HEALTH

Let Scientists Bicker Over Breast Cancer, Don’t Keep Putting Your Health Last

By Susan Nielsen (OPINION)
The Oregonian, Portland, Ore.

Don’t be alarmed by the latest infighting among doctors and researchers about the value of mammograms in beating breast cancer. The conflicting studies and arguments are signs of a good scientific debate.

Yet this healthy debate could have an unhealthy local impact. More women in Oregon might decide to do nothing, and skip cancer screening altogether, in the face of dissonant medical advice. This is a distressing thought, given Oregon’s higher-than-average rates of breast cancer and its existing barriers to universal screening.

And let’s face it: Most of us are pretty good at neglecting our health without outside help.

This month, authors of a big new study in the British Medical Journal asserted that mammograms have limited value at saving lives and can lead to over-treatment. These assertions infuriated the radiology community, which questioned the study’s validity and re-iterated support for regular screening. One of the study’s co-authors then cast aspersions on radiologists for having a bias in favor of excess testing. (I stopped listening before they started insulting each other’s medical colleges.)

Meanwhile, advocates bemoaned the negative effect of an anti-screening message.

“I think it will have an impact. And I think it does add to the confusion,” said Gail Brownmiller, director of community programs for Susan G. Komen’s Oregon and Southwest Washington affiliate.

The barriers to getting a mammogram, she added, are already substantial. “There are many reasons women put it off. Fear is one. Time, cultural differences, language barriers, they all contribute.”

A mammogram is an X-ray used to detect abnormalities in breast tissue. It is more fun than a colonoscopy but less fun than most other chores that define middle age. It’s also scarier than it should be: Heart disease kills a lot more women than breast cancer, yet breast cancer is the Big One that women worry about most. (In fact, women in their 40s overestimate their nearer-term risk of dying of breast cancer by about 20-fold, according to a study published in the Journal of the National Cancer Institute.)

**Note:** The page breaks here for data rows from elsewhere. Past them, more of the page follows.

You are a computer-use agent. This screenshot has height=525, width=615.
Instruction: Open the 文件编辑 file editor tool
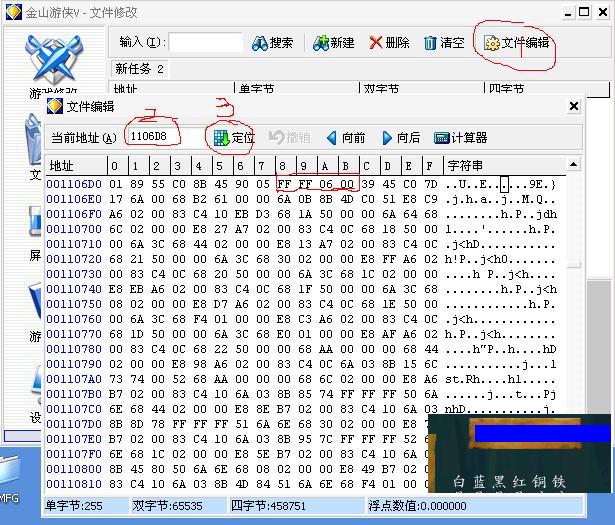point(516,43)
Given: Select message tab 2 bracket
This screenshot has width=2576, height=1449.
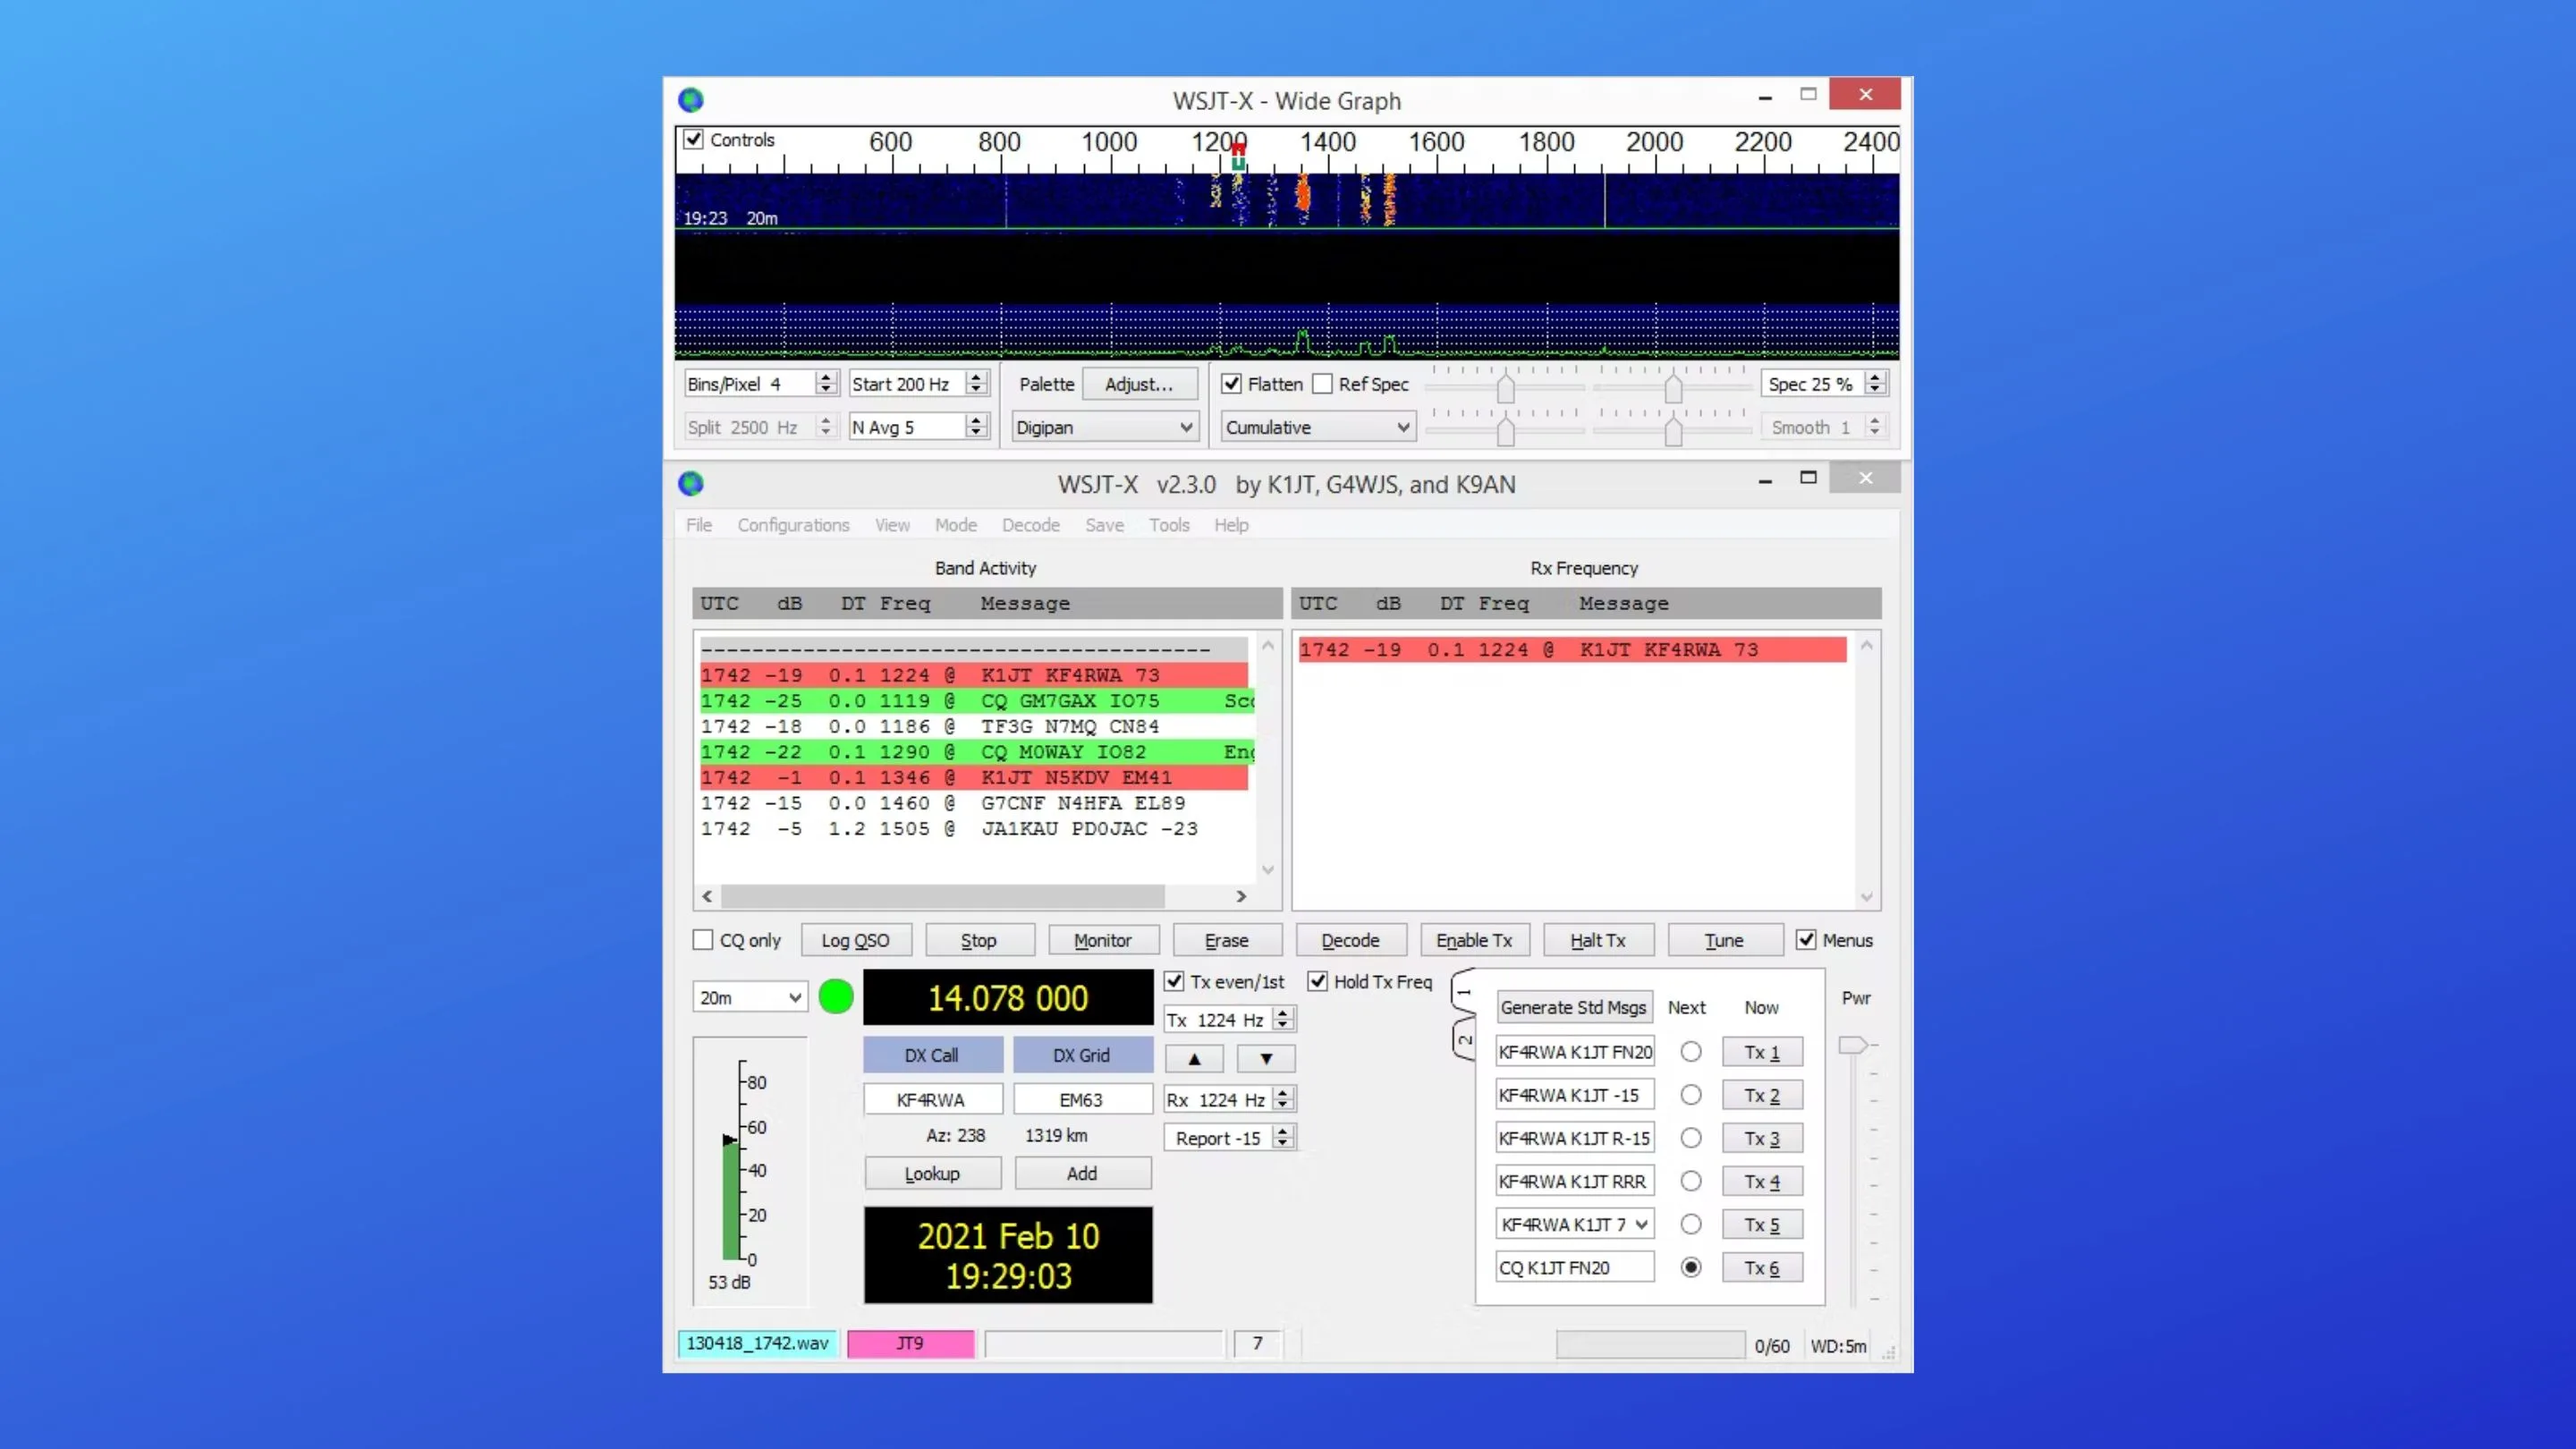Looking at the screenshot, I should point(1463,1040).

Fear of bad news, combined with work and family obligations, encourages a certain kind of magical thinking around cancer screening. The logic, I can sheepishly attest, goes like this: 1) I don’t have time to get sick, 2) it would be hard on my family if I got sick, 3) therefore, if I don’t go to the doctor, I won’t find out any bad news, which is the functional equivalent of not getting sick. Presto! Problem solved.

Discord in the medical community provides another convenient excuse for procrastination. The mammogram doesn’t get scheduled; the reminder postcard stays in the “deal with later” pile. This delay is precisely what alarms advocates and others on the front lines of cancer.

They know that the five-year survival rate for women is 99 percent when breast cancer is caught in stage one. That rate drops to roughly 24 percent by the time cancer has progressed to stage four. This is why the American Cancer Society still favors yearly testing for women beginning at 40, concluding that the risk of some unnecessary biopsies is worth the benefit of lives saved.

Yet doctors are indeed divided. The U.S. Preventive Services Task Force recommends mammograms every other year for women ages 50 to 74, and says regular screening for younger women should be based on individual risk factors. The National Cancer Institute favors mammograms every one or two years for women over 40. Added to the mix is this month’s study casting doubt on the value of mammography altogether.

Sorting through the evidence is daunting. Meanwhile, our feelings affect our interpretation of the facts, explains Dr. Lisa Rosenbaum, writing about breast cancer this month for The New England Journal of Medicine.

“We pick and choose evidence,” Rosenbaum wrote, “that reinforces our sense of who we are.”

I’m not too troubled by the mammogram wars. The scientific community always fights over unsolved problems, and breast cancer has always inspired violent disagreements over diagnosis and treatment. The bickering reflects power struggles and big egos, true, but also a massive shared effort to find a cure.

Still, it’s all too easy to perceive a lack of scientific consensus as a lack of credible information, and then regard all medical advice with unhealthy suspicion.

And it’s strangely tempting to put off things are “just” for you, even when they can save your life.